### [Work item]
The result is the exact lines from the one containing "Given: Expand PlayAnimation" through the final line of the entries; leave out the pictures.

### [Provided material]
....................

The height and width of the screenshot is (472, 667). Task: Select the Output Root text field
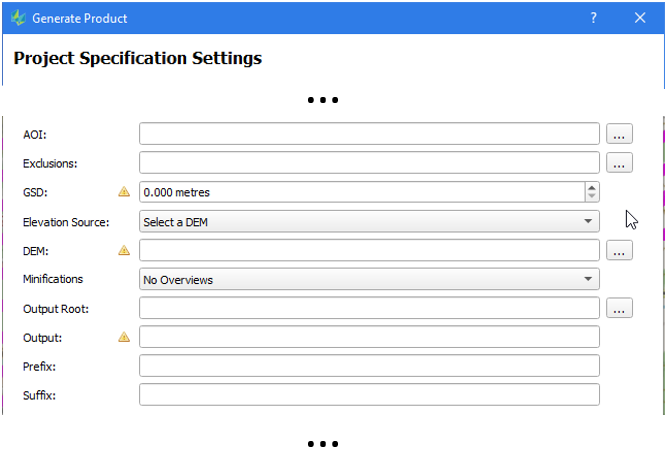pyautogui.click(x=369, y=309)
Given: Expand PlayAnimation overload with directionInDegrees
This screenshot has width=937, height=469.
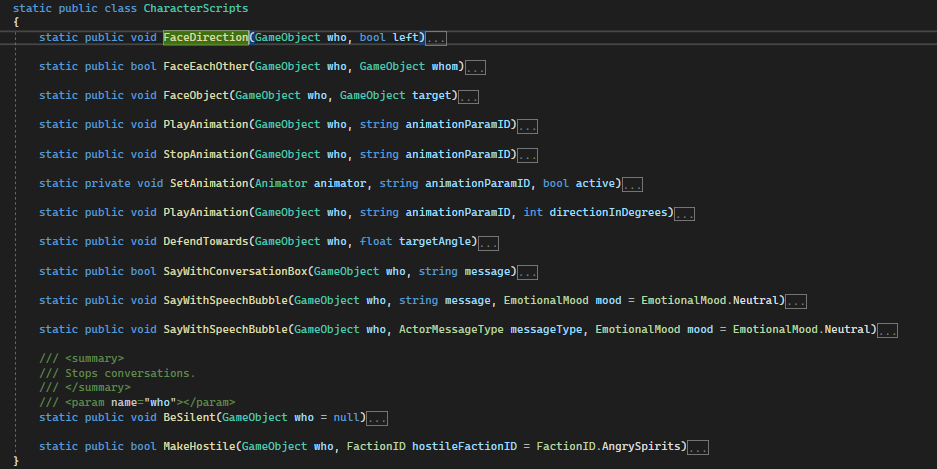Looking at the screenshot, I should coord(685,214).
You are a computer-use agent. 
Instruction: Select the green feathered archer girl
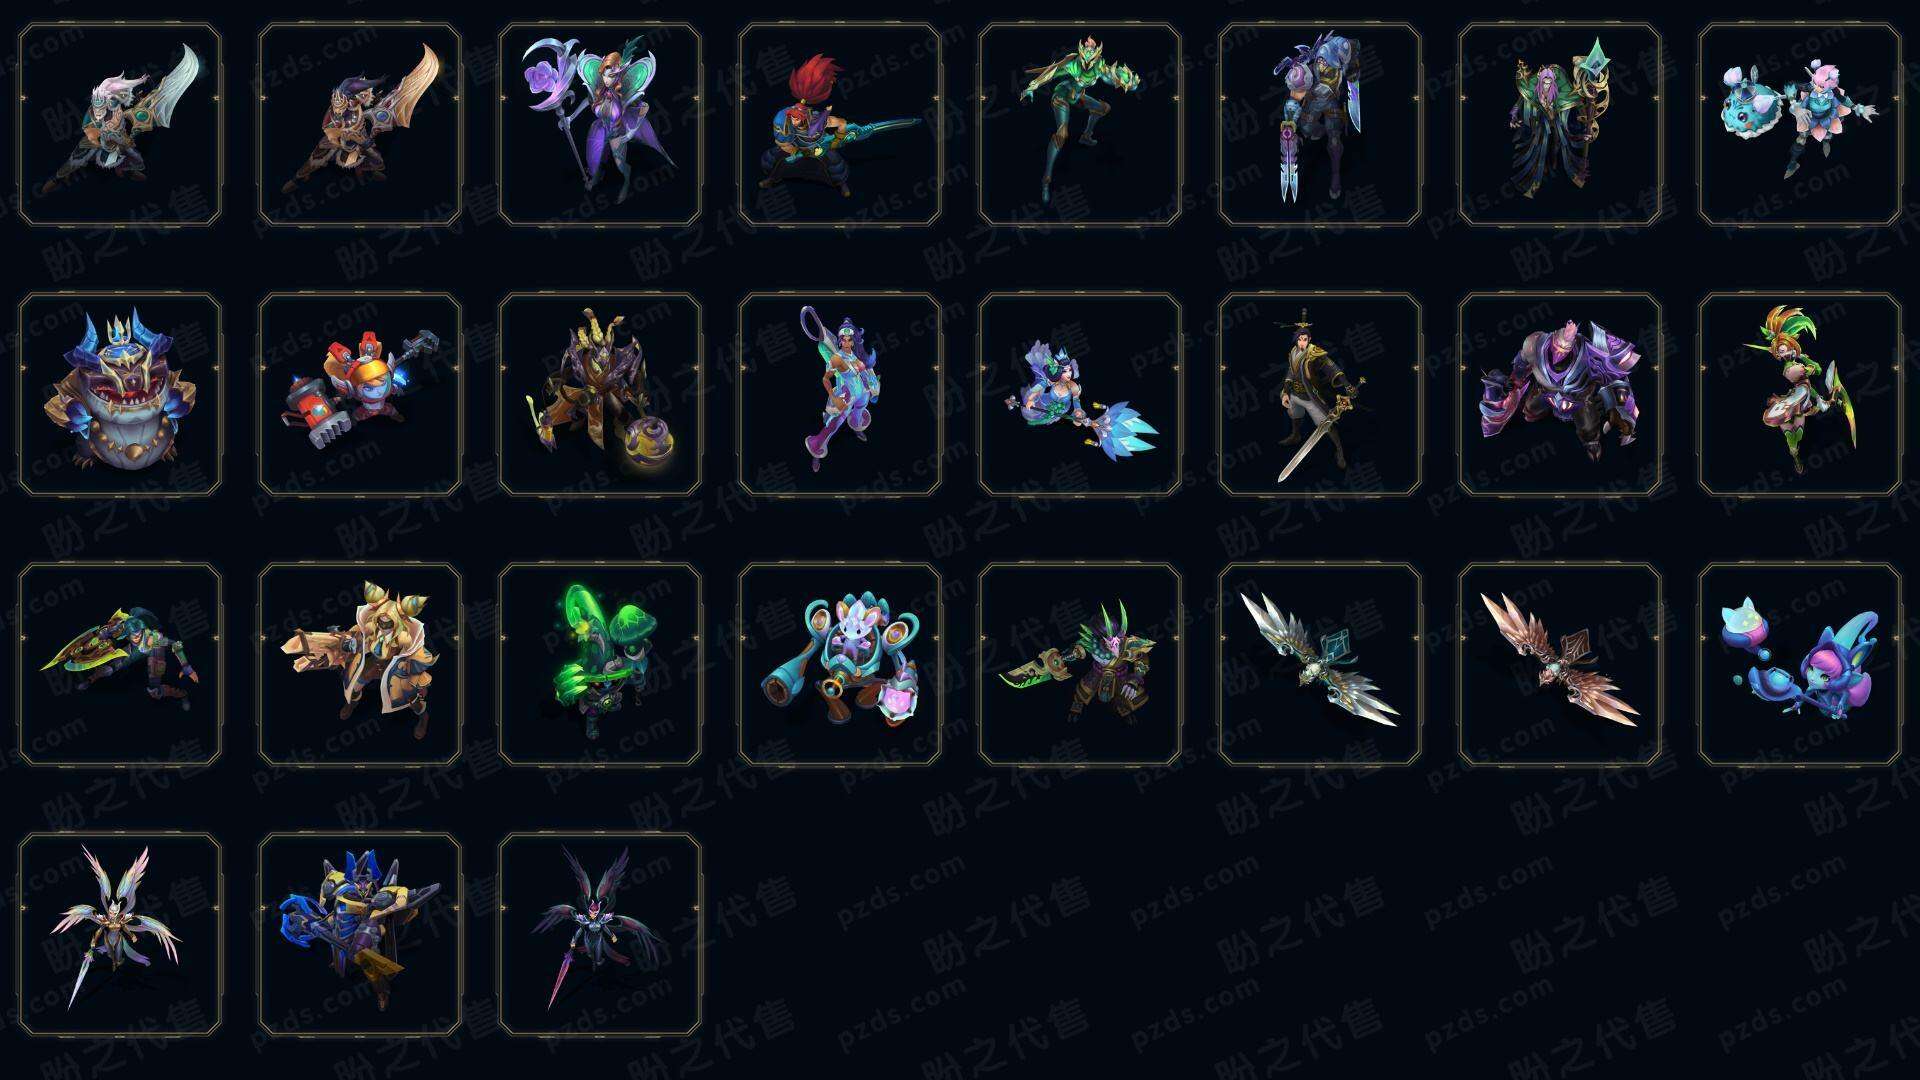(1800, 394)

....................

### [Task output]
Given: Expand PlayAnimation overload with directionInDegrees
This screenshot has width=937, height=469.
Looking at the screenshot, I should coord(685,214).
You are a computer-use agent. 
Instruction: Select the green feathered archer girl
(1800, 394)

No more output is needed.